In the fourth place, Kuiper hardly does justice to the many times that Calvin repudiates any notion of a gracious attitude of God towards the ungodly. Kuiper does refer to especially two such statements in Calvin. In dealing with Calvin’s commentary on the prophecy of Isaiah, Kuiper quotes Calvin’s comments on Isaiah 65:20.

‘Here it must also be observed that blessings of soul or of body are found only in the Kingdom of Christ, that is, in the Church, outside of which there is nothing but curse. Hence it follows that all those who are strangers to that kingdom are wretched and unhappy; and however flourishing and vigorous they may seem, they are never­theless in the sight of God rotten and loathsome corpses.’

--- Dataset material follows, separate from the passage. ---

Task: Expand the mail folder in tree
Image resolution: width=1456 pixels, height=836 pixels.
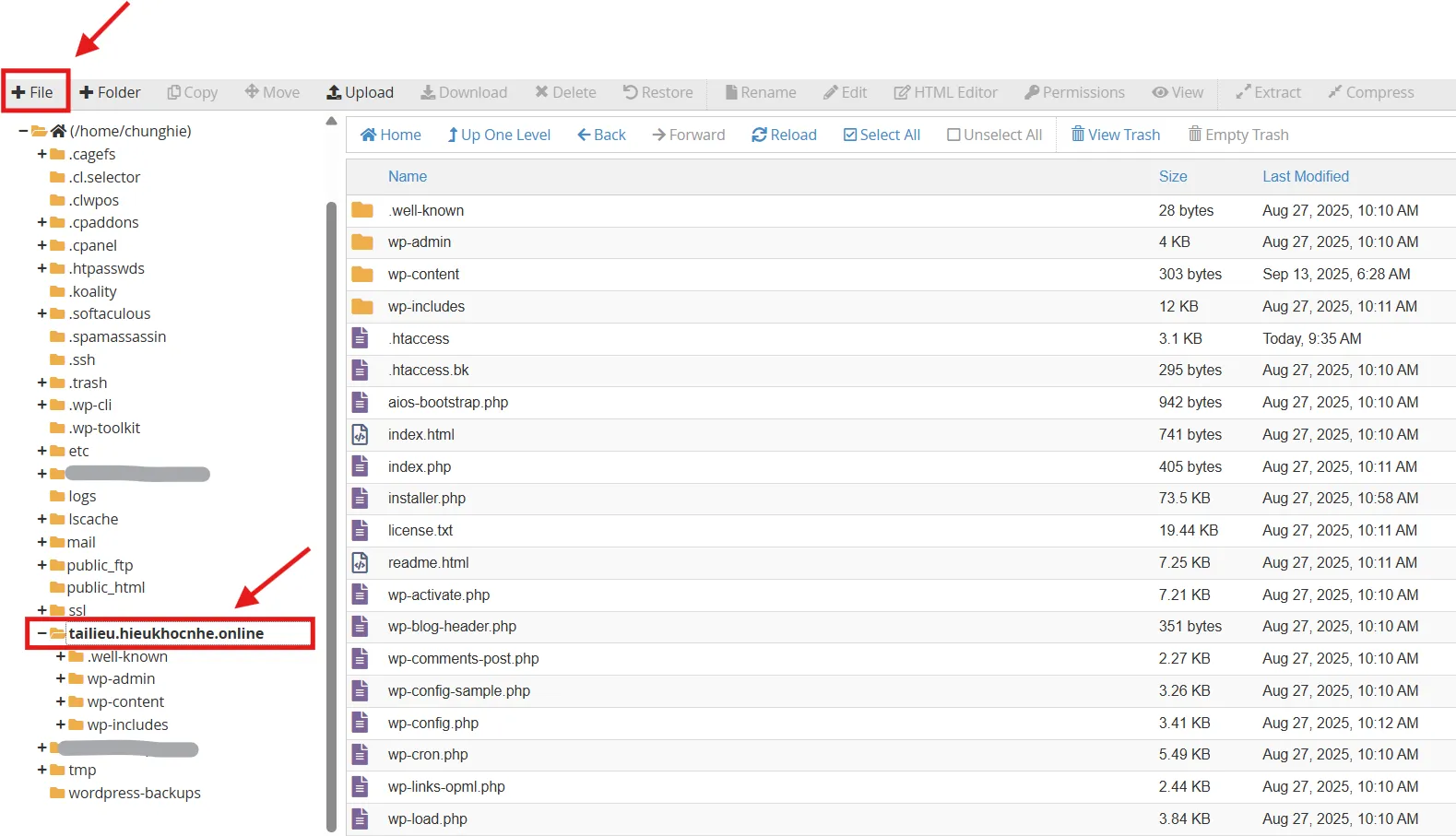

Kuiper’s response to what Calvin writes here is that “[i]t must be ad­mitted that this statement taken by itself would seem to indicate that Calvin leaves no room for common grace.”42 That is all that Kuiper says in response to what is in Calvin, the alleged father of common grace, a repudiation of common grace. In a similar vein Kuiper later writes:

In explaining [Galatians] 5:22 Calvin states that all virtues, all proper and well-regulated affections, proceed from the Spirit, that is, from the grace of God and the reno­vation which we derive from Christ. Paul here says, as it were, that nothing but what is evil comes from man and that there is no good except it come from the Holy Spirit. For although illustrious examples of gentleness, faithful­ness, temperance and generosity have often been seen in unregenerate men, yet it is certain that these were but de­ceptive masks. Curius and Fabricius were distinguished for courage, Cato for temperance, Scipio for kindness and gen­erosity, Fabius for patience; but it was only in the sight of men and with respect to the valuation placed upon them as members of civil society, that they were thus distinguished. But in the sight of God nothing is pure, but what proceeds from the Fountain of all purity.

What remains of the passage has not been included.